Listed entries.

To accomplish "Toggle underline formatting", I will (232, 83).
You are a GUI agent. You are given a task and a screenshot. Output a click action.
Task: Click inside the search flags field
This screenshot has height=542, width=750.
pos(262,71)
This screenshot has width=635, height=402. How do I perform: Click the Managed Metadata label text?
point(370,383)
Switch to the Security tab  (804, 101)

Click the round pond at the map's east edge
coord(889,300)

--

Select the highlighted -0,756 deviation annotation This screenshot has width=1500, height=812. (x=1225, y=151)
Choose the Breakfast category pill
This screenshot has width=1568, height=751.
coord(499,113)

==

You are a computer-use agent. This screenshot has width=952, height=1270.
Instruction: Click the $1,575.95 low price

Instructions for the task. Report, for the data above, every line in which the string "agent" appears.

Solved problem.
You are a GUI agent. You are given a task and a screenshot. Output a click action.
You are a computer-use agent. This screenshot has width=952, height=1270.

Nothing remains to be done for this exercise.